Most of what you need to know about corporate management you can learn either from Sun Tzu’s Art of War or from the 1995 film, The Usual Suspects. Everyone loves a film where the villains win, and everyone has a lurid respect when there is a dark underside to the victors. Since the rise of Pinterest no one reads anymore, so forget Art of War and focus on Suspects to understand how your CRM strategy gets derailed. With all of the twists and turns of who killed whom and who the robbers were, the overly confident Customs Agent Kujan, who could be any CIO, thinks that he is in control of the interrogation of the suspect, Verbal. Verbal is every marketing person who has ever had to explain to IT what they want, and why they do what they do, and why no one understands that they are innocent and just want to be left alone. As if. So Verbal, our marketing guru as hapless servant, explains to IT that the real villain is the pesky competition, Keyser Soze, “the devil himself.” And then an entire cast of others, sales, customer service, logistics, research, get in the way.
Marketing makes the idea of understanding the customer’s intent and market need so infernally complex that they get the budgets. They literally pull off the budget robbery. And IT doesn’t so much buy the story marketing tells as shrug its shoulders because there is no one else in the enterprise to meet marketing eye to eye. Who else has the budget, the freedom, the ability to squander 30 percent of spend with impunity? Try that, Customer Support. Try that, Human Resources. Everyone else has their feet held to the flame, while marketing spins confections of social media and ad placement. They continually fill the top of the funnel, while the under-budgeting of the post-sale processes where loyalty happen are largely underfunded and lacking in influence.

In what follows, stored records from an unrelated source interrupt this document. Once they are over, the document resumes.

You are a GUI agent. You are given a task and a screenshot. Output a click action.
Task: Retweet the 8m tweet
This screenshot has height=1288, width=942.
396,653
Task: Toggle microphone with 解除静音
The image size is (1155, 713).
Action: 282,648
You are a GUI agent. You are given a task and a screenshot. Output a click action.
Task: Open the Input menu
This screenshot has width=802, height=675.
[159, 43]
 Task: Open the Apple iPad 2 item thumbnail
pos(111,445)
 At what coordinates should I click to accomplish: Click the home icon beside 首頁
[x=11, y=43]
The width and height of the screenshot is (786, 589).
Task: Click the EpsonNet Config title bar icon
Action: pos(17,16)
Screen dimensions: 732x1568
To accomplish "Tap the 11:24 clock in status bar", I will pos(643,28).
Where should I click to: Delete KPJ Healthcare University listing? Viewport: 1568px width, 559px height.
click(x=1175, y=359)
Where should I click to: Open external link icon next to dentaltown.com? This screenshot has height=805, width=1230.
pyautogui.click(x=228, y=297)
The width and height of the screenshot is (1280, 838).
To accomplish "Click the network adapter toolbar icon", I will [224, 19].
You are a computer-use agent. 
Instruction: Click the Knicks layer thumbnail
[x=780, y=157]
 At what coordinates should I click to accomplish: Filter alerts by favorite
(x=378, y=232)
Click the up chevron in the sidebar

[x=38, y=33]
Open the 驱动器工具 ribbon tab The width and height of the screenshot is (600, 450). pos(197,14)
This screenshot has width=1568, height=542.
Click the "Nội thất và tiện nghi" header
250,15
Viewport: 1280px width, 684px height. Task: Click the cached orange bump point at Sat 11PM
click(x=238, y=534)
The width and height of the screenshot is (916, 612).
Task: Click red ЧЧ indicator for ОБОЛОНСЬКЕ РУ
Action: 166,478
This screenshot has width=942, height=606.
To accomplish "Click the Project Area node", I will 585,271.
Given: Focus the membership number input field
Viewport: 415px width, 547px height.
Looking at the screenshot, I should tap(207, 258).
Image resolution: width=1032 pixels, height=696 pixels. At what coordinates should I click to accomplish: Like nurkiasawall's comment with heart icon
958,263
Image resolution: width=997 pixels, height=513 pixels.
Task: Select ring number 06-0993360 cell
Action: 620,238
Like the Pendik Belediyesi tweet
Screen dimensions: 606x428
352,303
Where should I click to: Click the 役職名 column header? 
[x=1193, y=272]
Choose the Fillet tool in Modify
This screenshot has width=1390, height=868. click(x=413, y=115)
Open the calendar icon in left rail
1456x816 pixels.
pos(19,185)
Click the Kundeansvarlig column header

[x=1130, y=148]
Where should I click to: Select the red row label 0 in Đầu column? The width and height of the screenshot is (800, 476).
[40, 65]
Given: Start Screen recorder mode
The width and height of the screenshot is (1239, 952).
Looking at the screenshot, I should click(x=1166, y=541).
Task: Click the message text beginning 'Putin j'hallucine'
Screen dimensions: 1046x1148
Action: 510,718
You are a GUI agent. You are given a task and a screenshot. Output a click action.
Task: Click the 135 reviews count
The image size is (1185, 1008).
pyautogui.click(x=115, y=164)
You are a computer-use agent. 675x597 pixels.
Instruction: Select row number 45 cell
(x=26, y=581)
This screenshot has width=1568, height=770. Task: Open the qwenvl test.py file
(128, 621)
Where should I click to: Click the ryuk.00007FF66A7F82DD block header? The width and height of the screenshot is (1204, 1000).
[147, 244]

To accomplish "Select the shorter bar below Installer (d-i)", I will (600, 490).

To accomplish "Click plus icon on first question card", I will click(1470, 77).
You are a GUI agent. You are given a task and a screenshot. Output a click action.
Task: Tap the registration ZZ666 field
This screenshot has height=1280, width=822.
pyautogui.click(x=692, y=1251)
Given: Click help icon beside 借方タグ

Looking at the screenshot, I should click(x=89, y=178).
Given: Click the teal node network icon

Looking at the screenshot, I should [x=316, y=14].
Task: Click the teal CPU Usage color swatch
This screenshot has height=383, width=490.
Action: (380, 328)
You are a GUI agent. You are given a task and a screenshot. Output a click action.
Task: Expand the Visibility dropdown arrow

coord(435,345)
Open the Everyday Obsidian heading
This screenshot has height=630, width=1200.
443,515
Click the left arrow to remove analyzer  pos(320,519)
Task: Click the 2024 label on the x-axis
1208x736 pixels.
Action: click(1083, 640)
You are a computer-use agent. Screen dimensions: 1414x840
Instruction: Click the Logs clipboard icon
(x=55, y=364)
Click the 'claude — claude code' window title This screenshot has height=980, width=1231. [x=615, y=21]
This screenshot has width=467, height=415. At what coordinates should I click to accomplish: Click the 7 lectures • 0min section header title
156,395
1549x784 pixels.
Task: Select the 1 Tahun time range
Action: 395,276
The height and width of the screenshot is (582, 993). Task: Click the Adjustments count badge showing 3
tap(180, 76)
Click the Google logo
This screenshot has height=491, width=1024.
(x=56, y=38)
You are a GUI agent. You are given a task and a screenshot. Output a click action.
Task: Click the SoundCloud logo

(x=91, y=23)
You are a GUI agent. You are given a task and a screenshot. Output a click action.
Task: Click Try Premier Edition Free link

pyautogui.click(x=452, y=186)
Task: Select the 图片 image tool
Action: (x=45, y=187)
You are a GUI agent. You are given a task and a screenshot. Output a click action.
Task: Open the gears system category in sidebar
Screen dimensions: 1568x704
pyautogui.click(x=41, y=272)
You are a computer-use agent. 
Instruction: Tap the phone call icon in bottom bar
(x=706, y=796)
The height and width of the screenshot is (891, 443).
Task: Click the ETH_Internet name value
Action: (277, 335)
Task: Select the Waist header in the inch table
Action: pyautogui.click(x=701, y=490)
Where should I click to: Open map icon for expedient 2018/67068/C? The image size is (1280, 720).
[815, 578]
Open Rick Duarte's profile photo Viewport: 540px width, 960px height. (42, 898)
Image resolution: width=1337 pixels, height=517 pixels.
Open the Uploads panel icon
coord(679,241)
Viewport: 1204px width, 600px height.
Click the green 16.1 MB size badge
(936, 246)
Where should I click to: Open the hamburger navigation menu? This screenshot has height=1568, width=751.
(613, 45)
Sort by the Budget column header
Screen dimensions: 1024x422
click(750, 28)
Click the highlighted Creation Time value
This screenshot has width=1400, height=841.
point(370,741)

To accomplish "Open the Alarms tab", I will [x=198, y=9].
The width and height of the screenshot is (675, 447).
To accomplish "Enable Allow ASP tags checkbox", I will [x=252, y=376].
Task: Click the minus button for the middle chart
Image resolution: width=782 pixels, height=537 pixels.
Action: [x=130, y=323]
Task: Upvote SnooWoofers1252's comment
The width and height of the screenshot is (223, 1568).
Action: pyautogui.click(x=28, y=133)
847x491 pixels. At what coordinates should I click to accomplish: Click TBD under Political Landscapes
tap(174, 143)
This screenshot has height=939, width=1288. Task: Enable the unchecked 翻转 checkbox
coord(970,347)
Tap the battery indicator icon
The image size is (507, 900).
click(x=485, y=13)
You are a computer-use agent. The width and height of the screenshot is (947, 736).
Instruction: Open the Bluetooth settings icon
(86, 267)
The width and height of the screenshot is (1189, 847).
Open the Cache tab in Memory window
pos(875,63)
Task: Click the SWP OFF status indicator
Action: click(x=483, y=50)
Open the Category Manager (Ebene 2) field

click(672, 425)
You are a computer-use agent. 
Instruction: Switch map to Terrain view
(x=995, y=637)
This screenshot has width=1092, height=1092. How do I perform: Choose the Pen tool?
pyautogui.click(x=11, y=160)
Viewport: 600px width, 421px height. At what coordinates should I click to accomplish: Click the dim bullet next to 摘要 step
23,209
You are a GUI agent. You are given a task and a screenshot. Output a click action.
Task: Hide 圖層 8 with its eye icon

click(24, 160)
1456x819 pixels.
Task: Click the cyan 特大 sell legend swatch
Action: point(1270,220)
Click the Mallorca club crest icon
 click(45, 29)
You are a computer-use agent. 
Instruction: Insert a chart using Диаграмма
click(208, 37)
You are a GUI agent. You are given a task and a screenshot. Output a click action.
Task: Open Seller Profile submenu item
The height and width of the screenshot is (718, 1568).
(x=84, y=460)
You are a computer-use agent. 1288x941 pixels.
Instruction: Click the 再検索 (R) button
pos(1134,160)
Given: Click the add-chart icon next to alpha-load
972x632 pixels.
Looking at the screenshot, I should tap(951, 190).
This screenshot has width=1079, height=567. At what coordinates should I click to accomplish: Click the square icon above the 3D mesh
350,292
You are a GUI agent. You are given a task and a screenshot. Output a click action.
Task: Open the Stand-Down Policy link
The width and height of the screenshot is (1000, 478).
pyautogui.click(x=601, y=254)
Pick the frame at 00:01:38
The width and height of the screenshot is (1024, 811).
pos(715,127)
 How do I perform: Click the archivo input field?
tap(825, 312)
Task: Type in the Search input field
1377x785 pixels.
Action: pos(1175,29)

When do we tie marketing success to customer lifetime value? Didn’t we learn this through the crisis in the finance sector where compensation was achieved for short-term gains, with no effective claw-back when it became apparent that the gains were as ephemeral as the chance of reaching shore in Umberto Eco’s The Island of the Day Before.
Can we change? How can we link marketing with its enormous talent at attracting customers to IT, with its savvy at getting the systems we need procured and deployed, with Customer Service, where the true engagement with the customers happens? This is the responsibility of the harried CEO. It is his or her job to articulate that to the Board of Directors and shareholders in the same bold way that a Jeff Bezos has done for the past 15 years and what the kindred spirit Tony Hsieh pushed for as well. All we need to do is stand on the shoulders of giants.